In the rain and cold, the couple would bring him a warm meal and a little love.
"Make sure he has coffee, make sure he has cigarettes," Randy said. "When I bring him cigs, he does his little dance."
Over the past nine months, the Browns said they got to know Reece well.
"It's like a puzzle," Randy said. "You have to put it together what he's trying to say to you. And if you listen really well, you will understand exactly what he wants. But you have to take time and listen."
But one day the Browns went to bring him dinner and Reece was gone.
Lorri went on the hunt. She called any and everybody to find out where Reece had gone, according to her partner.
They found out he had been hit by a car and was in the hospital listed as a John Doe.
The Browns said he couldn't remember his own name or anyone who loved him until they walked into his hospital room.
"He was so excited," Randy said. "Because he was really agitated, he didn't know anyone, he was afraid."
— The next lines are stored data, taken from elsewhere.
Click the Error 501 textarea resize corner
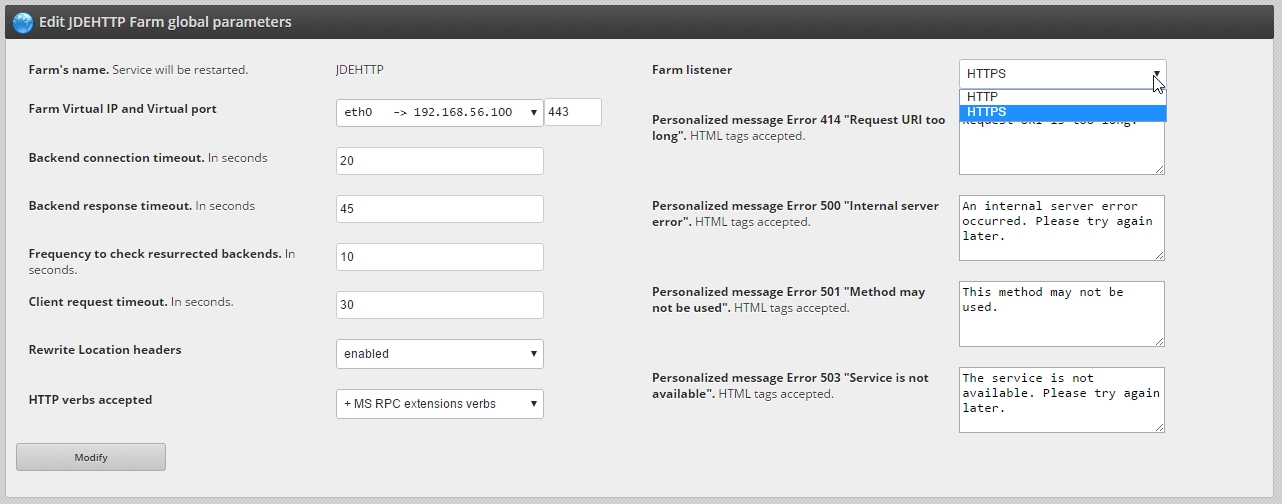 1160,341
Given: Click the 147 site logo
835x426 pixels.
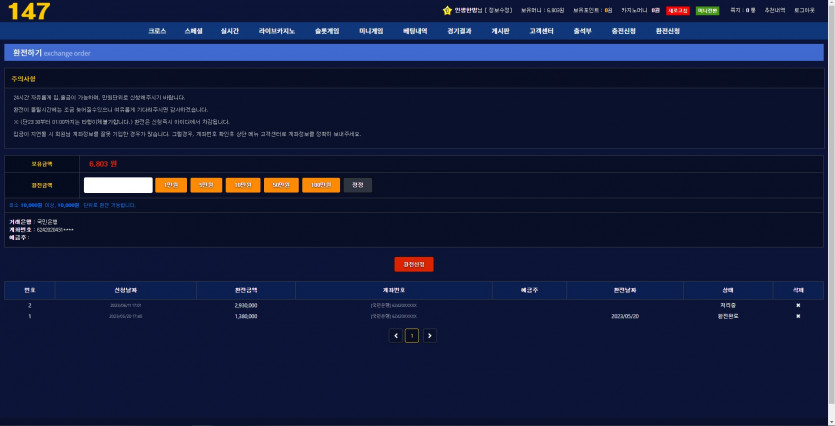Looking at the screenshot, I should pyautogui.click(x=26, y=11).
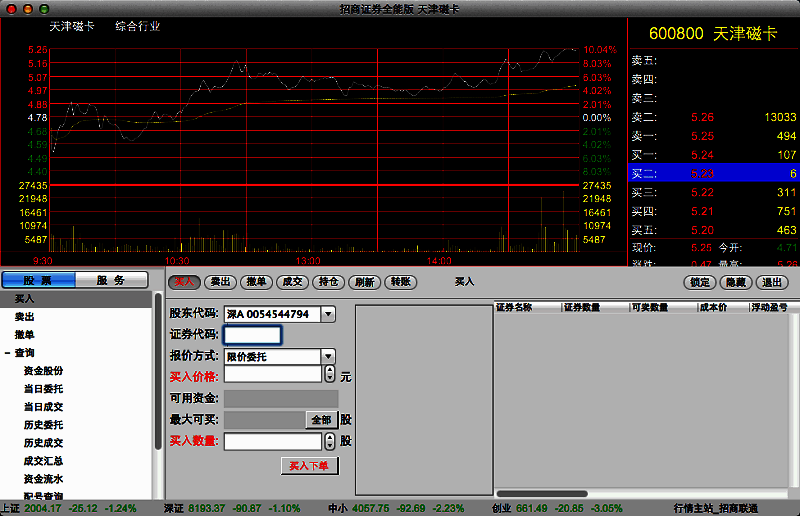The height and width of the screenshot is (516, 800).
Task: Click the 买入价格 stepper arrows
Action: point(330,375)
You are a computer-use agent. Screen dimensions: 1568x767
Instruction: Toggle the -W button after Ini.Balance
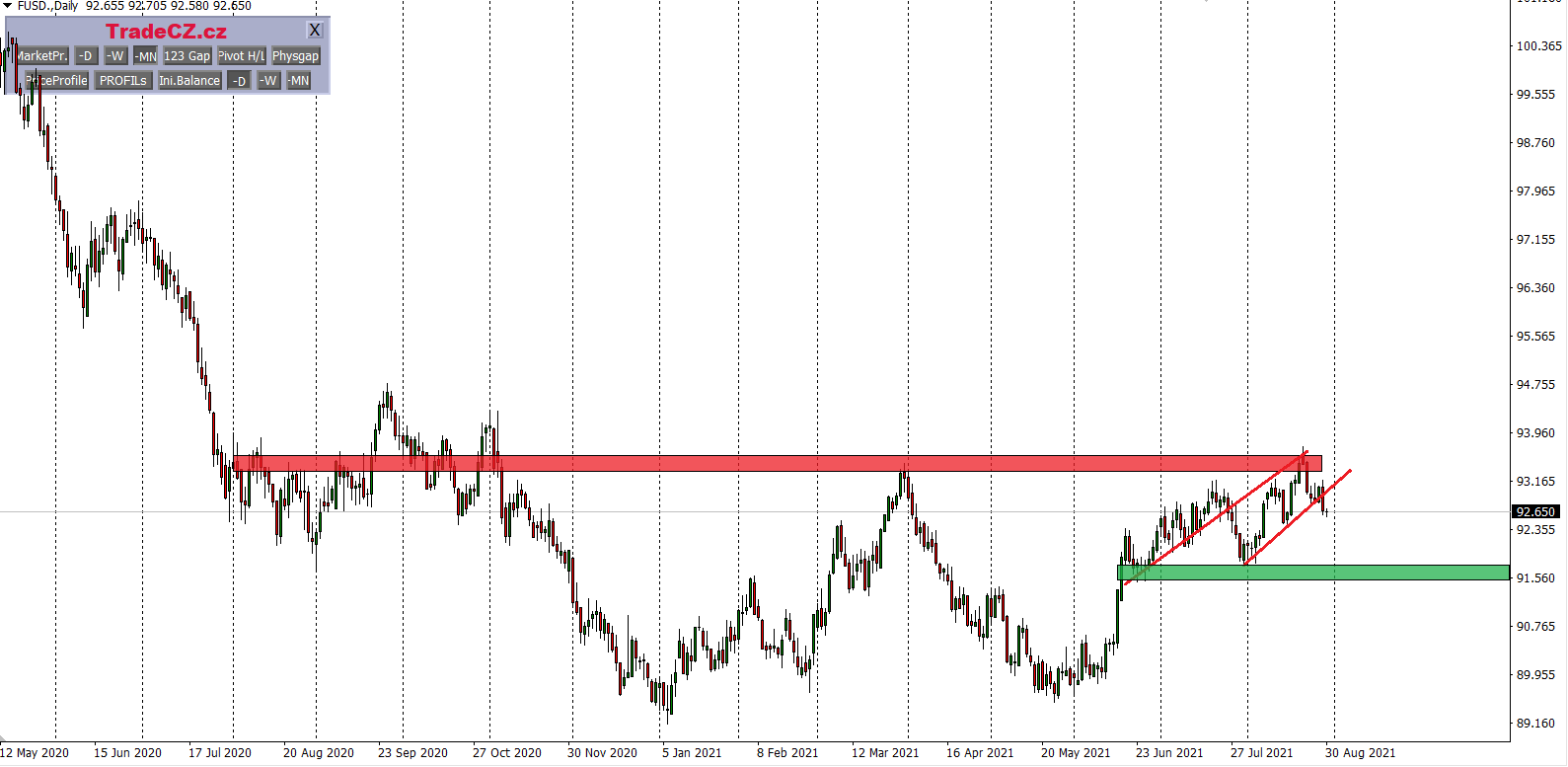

The Browns posted on their neighborhood website that Reece needed help and they said the Buford community stepped up.
Kids wrote him cards and neighbors sent him food. A local attorney even took on his case pro bono to try and get him help.
"There's some red tape that we are going to get through, but we are going to help John the best we can," Attorney Ryan Bledsoe said.
Reece still has a long way to go, the Browns said. They don't know when he'll be released from the hospital or what support he'll need. But they say he's come a long way since they first saw him under that bridge.
The biggest change, they say, is that he understands that he is loved.
"It just makes you feel like what you're doing is worth it. What you're doing is really worth it," Lorri said.
The Browns started a fundraiser for Reece and hundreds of people in the community have already contributed.
Since news of what the Browns are doing for Reece started to spread, they say three other people struggling with homelessness have already reached out for help.